Wilkowske (left) in The Magic Flute at Minnesota Opera during the 2015-2016. Both Wilkowske and Houser performed in this production, Wilkowske as Papageno and Houser as the Queen of the Night.

Yes, you read that right. My dad is Andrew Wilkowske, a professionally trained bass/baritone opera singer who has been in the business for 25 years. 

I grew up going to productions of The Marriage of Figaro, The Magic Flute, La Boheme, and too many others. As a little girl in chandelier-lit opera theaters, I was outnumbered by old couples with opera glasses (it’s a thing, trust) and die-hard opera fans. I was just there to watch my dad do his job, which he describes as “yelling for a living.”

“Bring your kid to work day” happened often and consisted of my dad bringing me to rehearsals and me getting VIP access to green rooms, dressing rooms, and hair and makeup rooms. I’ve always been surrounded by opera; it has made for a rare and magical childhood experience. 

For many people, opera seems boring, old, and strange. It can be. Yet, it can also be engaging, relevant, and interesting. As someone who has had no choice but to grow up surrounded by opera (thanks, Dad), I can attest to the fact that it can indeed be boring yet it has so much to offer in today’s world.

First a little background. Beginning in Italy during the Renaissance period, opera is truly a historical art form. It was created to combine several different forms of art. It has evolved throughout history; older and more traditional stories are still performed today, alongside newer, more modern works. Wilkowske defines opera as “A culmination of all art forms: it is music, theater, dance, singing, instrumental, visual. It’s all the arts coming together.” Professional soprano Jeni Houser adds that opera has a “central focus of bringing emotion to life with the voice.”

The sound of opera singing is a very specific one, and it sounds completely different from anything we hear on TV or the radio. The reason for the intensified vibrato and almost “hoot-y” noise is so that singers can get their sound across expansive theaters without microphones. Opera singers are trained to be able to project, which results in a very distinct sound. 

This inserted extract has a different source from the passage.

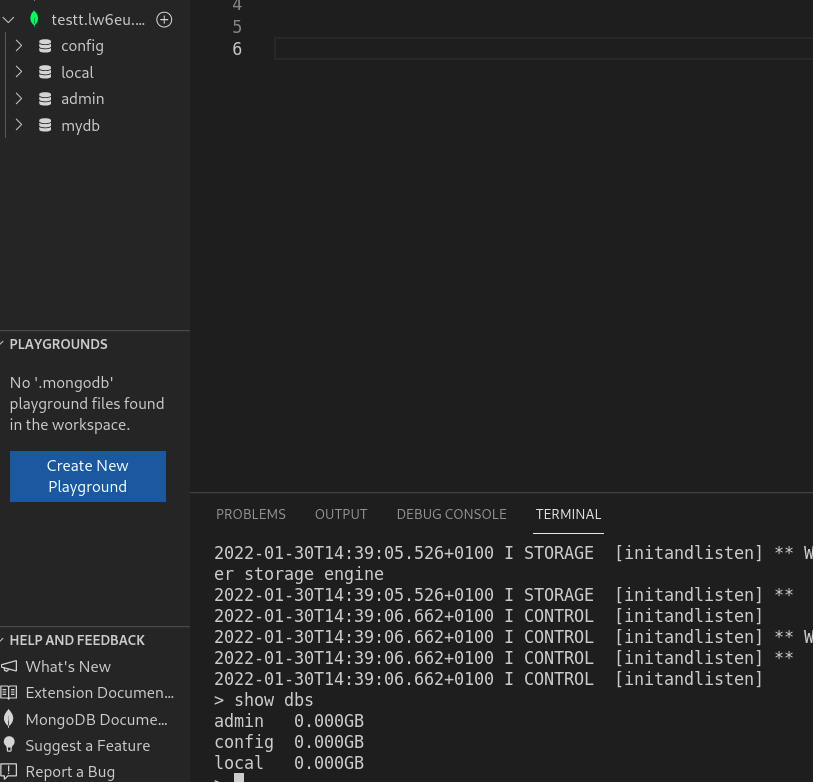Collapse the testt connection tree chevron
This screenshot has height=782, width=813.
[x=9, y=19]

Is opera a dying art form? According to a study done by Statista, a data and business statistics platform, 41% of classical music fans worldwide are 55 years and older. Twenty-nine percent are under 35, with 4% being in the 16-19 age range.

While this study doesn’t specifically target opera fans, it generally supports the claim that most members of opera audiences are in the 55+ age group. With a high percentage of older audience members and low youth engagement, the opera industry risks losing an audience altogether.

When asked if they think opera will become lost in the bustle of arts and entertainment today, both Houser and Wilkowske replied with, “I hope not.”

Wilkowske believes that “[opera] could be lost if it isn’t willing to change and adapt,” adding that opera companies need to “listen to the youth of their audiences,” who want to see themselves and their stories reflected onstage.

In addition to the work opera companies are doing to become more accessible to younger audiences, the youth can bridge the gap by getting involved and going to see a show.  Houser says, “I think it really is for everybody and everybody can get something out of it.” Several opera companies are making strides to create more welcoming spaces where a variety of stories can be told.

You may have heard of The Marriage of Figaro, La Boheme, and Carmen. But did you know that Sweeney Todd is also an opera? Or that the musical Rent started as an opera? Have you heard of Cruzar la Cara de la Luna or Trouble in Tahiti & Service Provider (both shows featured in the 2023-2024 Minnesota Opera Season)?

Minnesota Opera has made it a priority to highlight new stories. The Song Poet, a memoir by Kao Kalia Yang, a Hmong American writer based in the Twin Cities, has been adapted by Minnesota Opera and played to sold out audiences. Traditional stories are still being preserved but small and large companies alike are creating and adapting newer, more modern productions; the scope is widening in terms of creativity and innovation in the opera world. And while older shows are being preserved, new stories are emerging.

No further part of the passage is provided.